We will not use your information for marketing or fundraising.  We will not sell your information.

In compliance with federal and state privacy laws, written authorization by the patient or legal guardian is required before we can release records for reasons other than treatment, payment and healthcare operations.   If you give authorize to release your records, you may revoke such authorization in writing, and we will honor your request from the date we receive your written request forward.

Protecting Your Privacy Online

Our concern for your privacy naturally extends to our online communication.  We transfer your data over the internet to submit health insurance claims and send electronic prescriptions to your pharmacy via a secure server.  We do NOT use Electronic Medical Records, so your chart is not accessible over the internet. 

We will file an insurance claim to your private insurance, Medicare or supplemental insurance if you authorize us to do so.  If you ask us not to give details about services to an insurance company that they will not be pay for, such as cosmetic services, we will honor your request. 
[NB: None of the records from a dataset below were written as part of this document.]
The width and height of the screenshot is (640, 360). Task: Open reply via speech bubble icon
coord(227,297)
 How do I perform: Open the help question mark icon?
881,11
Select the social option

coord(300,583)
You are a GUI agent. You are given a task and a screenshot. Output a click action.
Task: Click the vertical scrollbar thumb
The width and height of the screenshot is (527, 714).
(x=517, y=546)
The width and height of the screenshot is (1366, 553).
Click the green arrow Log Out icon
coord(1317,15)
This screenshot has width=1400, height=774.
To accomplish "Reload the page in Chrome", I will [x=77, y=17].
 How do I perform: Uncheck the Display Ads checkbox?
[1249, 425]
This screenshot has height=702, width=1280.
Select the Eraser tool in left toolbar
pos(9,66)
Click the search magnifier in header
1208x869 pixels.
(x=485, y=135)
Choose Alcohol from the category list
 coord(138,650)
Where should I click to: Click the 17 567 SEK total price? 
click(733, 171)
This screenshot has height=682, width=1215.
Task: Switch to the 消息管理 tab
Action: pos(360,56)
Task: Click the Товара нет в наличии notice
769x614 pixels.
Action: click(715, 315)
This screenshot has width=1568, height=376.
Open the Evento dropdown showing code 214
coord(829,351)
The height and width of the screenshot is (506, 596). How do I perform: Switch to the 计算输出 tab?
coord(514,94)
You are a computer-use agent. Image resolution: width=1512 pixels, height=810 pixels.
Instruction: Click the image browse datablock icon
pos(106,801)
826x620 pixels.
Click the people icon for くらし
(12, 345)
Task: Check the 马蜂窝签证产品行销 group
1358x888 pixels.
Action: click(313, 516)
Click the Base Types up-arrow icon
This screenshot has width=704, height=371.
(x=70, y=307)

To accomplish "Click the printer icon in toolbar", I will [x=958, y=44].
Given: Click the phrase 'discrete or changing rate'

You may have the following rights with respect to your PHI:

  • The right to request restrictions on certain uses and disclosures of PHI, including those related to disclosures of family members, other relatives, close personal friends, or any other person identified by you. We are, however, not required to honor a request restriction except in limited circumstances which we shall explain if you ask. If we do agree to the restriction, we must abide by it unless you notify us in writing.
  • You can advise us of the best location to contact you to protect your private information.
  • You can request a copy of medical record in writing.
  • You can request an amendment of your PHI. This request must be done in writing and will be honored at our discretion.
  • We keep a log of disclosures of your medical information for the past six years and you can request a copy
  • We will notify you if a breach of your protected health information occurs.

Please let us know if you feel that your protections have been violated by our office. You have the right to file a formal, written complaint with our practice and with the Department of Health and Human Services, Office of Civil Rights. We will not retaliate against you for filing a complaint.

Contact information:  Feel free to contact our office if you have any concerns regarding the privacy of your personal information.  Please contact our Practice Compliance Officer, (Amanda Dowdy, RN, BSN at (912) 427-0800.  A copy of our privacy policy is available at our office.

This notice is effective as of 11/11/2019 and it is our intention to abide by the terms of the Notice of Privacy Practices and HIPAA Regulations currently in effect. We reserve the right to change the terms of our Notice of Privacy Practice and to make the new notice provision effective for all PHI that we maintain.  A copy of the revised Notice of Privacy Practices is posted on our website and a copy of the written policy is available at our office and can be mailed upon request.